Introduction
In my career, I’ve seen a lot of situations where people use integrity and quality interchangeably, which is okay for non-technical stakeholders, but creates a cringeworthy moment for data engineers. Here, I try to dig deeper into these two concepts and explain each one of them and highlight their differences.
Data integrity and data quality are related but distinct concepts in data engineering. Data integrity refers to the accuracy and consistency of data, and involves ensuring that data has not been corrupted or altered during the data processing pipeline. This can include checks to ensure that data has not been tampered with or modified, as well as checks for data consistency. so, as you see, the focus in one the pipeline and whether it corrupts the data or not.
Data quality, on the other hand, involves evaluating the quality and reliability of data, and identifying and correcting errors or inconsistencies in the data. This can include techniques such as data profiling, data cleansing, and data quality checks to identify and correct errors or inconsistencies in the data. You can argue that data integrity is also part of data quality, which can be true in a literal sense. However, these two terms are defined separately and treated differently in the industry.

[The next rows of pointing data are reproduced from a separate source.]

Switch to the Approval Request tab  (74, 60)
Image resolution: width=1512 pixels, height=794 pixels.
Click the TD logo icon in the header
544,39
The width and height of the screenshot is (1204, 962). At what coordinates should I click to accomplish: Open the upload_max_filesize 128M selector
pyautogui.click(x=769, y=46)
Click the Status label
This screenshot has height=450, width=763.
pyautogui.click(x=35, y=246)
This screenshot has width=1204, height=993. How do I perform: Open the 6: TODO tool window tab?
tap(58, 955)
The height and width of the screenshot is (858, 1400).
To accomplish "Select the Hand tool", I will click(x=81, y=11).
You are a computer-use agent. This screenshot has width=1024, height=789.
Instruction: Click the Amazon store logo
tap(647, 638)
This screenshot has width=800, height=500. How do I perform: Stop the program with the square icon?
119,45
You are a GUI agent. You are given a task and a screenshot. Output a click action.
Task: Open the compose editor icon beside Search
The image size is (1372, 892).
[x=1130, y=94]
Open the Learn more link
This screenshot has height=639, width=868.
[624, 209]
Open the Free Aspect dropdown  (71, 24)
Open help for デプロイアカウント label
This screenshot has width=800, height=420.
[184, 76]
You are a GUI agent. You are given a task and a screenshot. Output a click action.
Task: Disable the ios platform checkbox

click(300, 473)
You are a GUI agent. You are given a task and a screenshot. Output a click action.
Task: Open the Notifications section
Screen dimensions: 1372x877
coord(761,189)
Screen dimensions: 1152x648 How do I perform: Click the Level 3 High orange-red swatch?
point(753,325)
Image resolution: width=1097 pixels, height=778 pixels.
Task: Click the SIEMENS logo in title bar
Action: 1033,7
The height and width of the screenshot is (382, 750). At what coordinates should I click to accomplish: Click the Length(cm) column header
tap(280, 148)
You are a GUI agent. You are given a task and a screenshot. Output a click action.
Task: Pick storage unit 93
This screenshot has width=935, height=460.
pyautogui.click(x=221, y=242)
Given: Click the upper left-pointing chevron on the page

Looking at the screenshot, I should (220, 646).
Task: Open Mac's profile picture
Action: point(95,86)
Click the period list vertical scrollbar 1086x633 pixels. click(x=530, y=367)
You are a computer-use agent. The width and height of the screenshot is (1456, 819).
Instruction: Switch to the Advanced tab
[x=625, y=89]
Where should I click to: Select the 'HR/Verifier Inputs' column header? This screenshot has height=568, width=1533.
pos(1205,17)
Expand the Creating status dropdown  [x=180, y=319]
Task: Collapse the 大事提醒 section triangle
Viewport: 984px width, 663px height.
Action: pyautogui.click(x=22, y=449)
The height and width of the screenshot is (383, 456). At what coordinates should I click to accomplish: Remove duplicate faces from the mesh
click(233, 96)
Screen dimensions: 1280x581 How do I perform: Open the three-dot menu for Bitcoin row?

Let’s dig deeper into each one.
Data integrity
As highlighted before, data integrity involves ensuring that data has not been corrupted or altered during the data processing pipeline. So, one question can be why does it matter? or what would happen if the integrity is violated. Let me give you a few examples and then its consequences become very clear. For example, consider a healthcare organization that stores electronic medical records (EMR) for its patients. If the data in these EMRs is not properly protected and is accidentally or intentionally modified, it could have serious consequences for patient care. For example, if a patient’s medical history is altered, it could lead to incorrect diagnoses and treatments, which could have serious health consequences for the patient.
Another example of data integrity being broken might be a situation in which data is lost or deleted due to a technical issue or a natural disaster. For example, consider a company that stores customer data in a database. If the database is lost due to a hardware failure or a natural disaster, the company could lose valuable customer data, which could have serious consequences for the business.
So, I hope these examples clarify why data integrity is important and also give you some ideas how it must be protected. Below, I try to outline a few techniques that are used to ensure the integrity:
Data hashing: Data hashing is a technique that involves generating a unique “fingerprint” for each record in a dataset. This fingerprint can be used to detect any changes or modifications to the data, as any changes to the data will result in a different fingerprint.
Checksum algorithms: Checksum algorithms are mathematical functions that can be used to generate a unique value for a dataset. This value can be used to detect any changes or modifications to the data, as any changes to the data will result in a different checksum value.
Data replication: Data replication involves creating multiple copies of a dataset and storing them in different locations. This can help to ensure the integrity of the data, as any changes or modifications to the data in one copy will be detected when compared to the other copies.
Data backup: Regular data backups can help to ensure the integrity of data by creating a copy of the data that can be used to restore the data in the event of a data loss or corruption.
Data encryption: Data encryption involves encoding data using a secret key, which can help to ensure the integrity of the data by making it difficult for unauthorized individuals to access or modify the data
Data quality
As mentioned in the introduction, data quality involves evaluating the quality and reliability of data, and identifying and correcting errors or inconsistencies in the data. There are so many situations that quality becomes extremely important. For example, what if we received data and see some of the important information are missing, or even worth, some of the data are incorrect. For example, in the context of healthcare medical claims, some of the claims data have ICD9 instead of ICD10, or they used to send ICD9 but they have changed to ICD10 without proper notification. It can definitely mess up a lot of downstream processess. What are your safeguards to prevent it?
Here are a few important checks that should be considered for data quality:
Accuracy: Ensuring the accuracy of data is crucial for ensuring that data is reliable and can be trusted. Data engineers should check that data is correct and matches the expected values or ranges.
Completeness: Checking for missing values or incomplete data is important for ensuring that data is reliable. Data engineers should ensure that all required data is present and complete.
Consistency: Ensuring that data is consistent is important for ensuring that data is accurate and reliable. Data engineers should check that data is consistent with itself and with other sources of data.
Timeliness: Data that is out of date or stale may not be reliable. Data engineers should check that data is current and relevant.
Overall, it is important to understand the difference between data integrity and data quality in order to effectively ensure the accuracy and reliability of data in data engineering projects.